Package peppy Documentation

Class Project

A class to model a Project (collection of samples and metadata).

Parameters:

  • cfg (str | Mapping): Project config file (YAML), or appropriatekey-value mapping of data to constitute project
  • sample_table_index (str | Iterable[str]): name of the columns to setthe sample_table index to
  • subsample_table_index (str | Iterable[str]): name of the columns to setthe subsample_table index to
  • amendments (str | Iterable[str]): names of the amendments to activate
  • amendments (Iterable[str]): amendments to use within configuration file

Examples:

    from peppy import Project
    prj = Project("ngs")
    samples = prj.samples
def __init__(self, cfg=None, amendments=None, sample_table_index=None, subsample_table_index=None, defer_samples_creation=False)

Initialize self. See help(type(self)) for accurate signature.

def activate_amendments(self, amendments)

Update settings based on amendment-specific values.

This method will update Project attributes, adding new values associated with the amendments indicated, and in case of collision with an existing key/attribute the amendments' values will be favored.

Parameters:

  • amendments (Iterable[str]): A string with amendmentnames to be activated

Returns:

  • peppy.Project: Updated Project instance

Raises:

  • TypeError: if argument to amendment parameter is null
  • NotImplementedError: if this call is made on a project notcreated from a config file
def add_samples(self, samples)

Add list of Sample objects

Parameters:

  • samples (peppy.Sample | Iterable[peppy.Sample]): samples to add
def amendments(self)

Return currently active list of amendments or None if none was activated

Returns:

  • Iterable[str]: a list of currently active amendment names
def attr_constants(self)

Update each Sample with constants declared by a Project. If Project does not declare constants, no update occurs.

def attr_derive(self, attrs=None)

Set derived attributes for all Samples tied to this Project instance

def attr_imply(self)

Infer value for additional field(s) from other field(s).

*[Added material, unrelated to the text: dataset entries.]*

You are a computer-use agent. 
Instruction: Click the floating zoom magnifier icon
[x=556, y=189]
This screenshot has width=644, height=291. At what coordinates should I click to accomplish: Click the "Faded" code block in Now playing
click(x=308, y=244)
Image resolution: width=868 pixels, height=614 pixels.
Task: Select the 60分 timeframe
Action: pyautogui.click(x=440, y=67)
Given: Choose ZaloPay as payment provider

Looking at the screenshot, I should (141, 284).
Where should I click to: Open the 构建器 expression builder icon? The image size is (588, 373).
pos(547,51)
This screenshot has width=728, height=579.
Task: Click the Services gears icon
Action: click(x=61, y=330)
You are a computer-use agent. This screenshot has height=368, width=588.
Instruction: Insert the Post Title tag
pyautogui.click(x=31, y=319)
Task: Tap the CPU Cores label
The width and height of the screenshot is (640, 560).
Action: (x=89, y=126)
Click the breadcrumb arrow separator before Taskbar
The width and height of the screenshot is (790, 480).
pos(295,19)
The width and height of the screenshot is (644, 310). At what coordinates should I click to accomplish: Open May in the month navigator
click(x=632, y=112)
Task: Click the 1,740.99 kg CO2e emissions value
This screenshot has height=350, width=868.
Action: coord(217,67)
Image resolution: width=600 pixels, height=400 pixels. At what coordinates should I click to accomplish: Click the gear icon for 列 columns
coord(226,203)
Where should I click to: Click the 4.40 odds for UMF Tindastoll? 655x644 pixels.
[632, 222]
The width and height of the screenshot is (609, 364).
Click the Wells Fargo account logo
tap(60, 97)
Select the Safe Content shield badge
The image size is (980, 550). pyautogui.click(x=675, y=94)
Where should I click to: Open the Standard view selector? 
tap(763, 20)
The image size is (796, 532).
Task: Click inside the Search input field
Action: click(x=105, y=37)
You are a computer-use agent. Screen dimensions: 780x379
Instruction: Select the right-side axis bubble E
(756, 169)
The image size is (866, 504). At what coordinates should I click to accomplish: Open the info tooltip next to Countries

Add columns/fields to the sample based on values in those already-set that the sample's project defines as indicative of implications for additional data elements for the sample.

def attr_merge(self)

Merge sample subannotations (from subsample table) with sample annotations (from sample_table)

def attr_remove(self)

Remove declared attributes from all samples that have them defined

def attr_synonyms(self)

Copy attribute values for all samples to a new one

def config(self)

Get the config mapping

Returns:

  • Mapping: config. May be formatted to comply with the mostrecent version specifications
def config_file(self)

Get the config file path

Returns:

  • str: path to the config file
def copy(self)

Copy self to a new object.

def create_samples(self)

Populate Project with Sample objects

def deactivate_amendments(self)

Bring the original project settings back.

Returns:

  • peppy.Project: Updated Project instance

Raises:

  • NotImplementedError: if this call is made on a project notcreated from a config file
def get_description(self)

Infer project description from config file.

The provided description has to be of class coercible to string

Returns:

  • str: inferred name for project.

Raises:

  • InvalidConfigFileException: if description is not of classcoercible to string
def get_sample(self, sample_name)

Get an individual sample object from the project.

Will raise a ValueError if the sample is not found. In the case of multiple samples with the same name (which is not typically allowed), a warning is raised and the first sample is returned

Parameters:

  • sample_name (str): The name of a sample to retrieve

Returns:

  • peppy.Sample: The requested Sample object
def get_samples(self, sample_names)

Returns a list of sample objects given a list of sample names

Parameters:

  • sample_names (list): A list of sample names to retrieve

Returns:

  • list[peppy.Sample]: A list of Sample objects
def infer_name(self)

Infer project name from config file path.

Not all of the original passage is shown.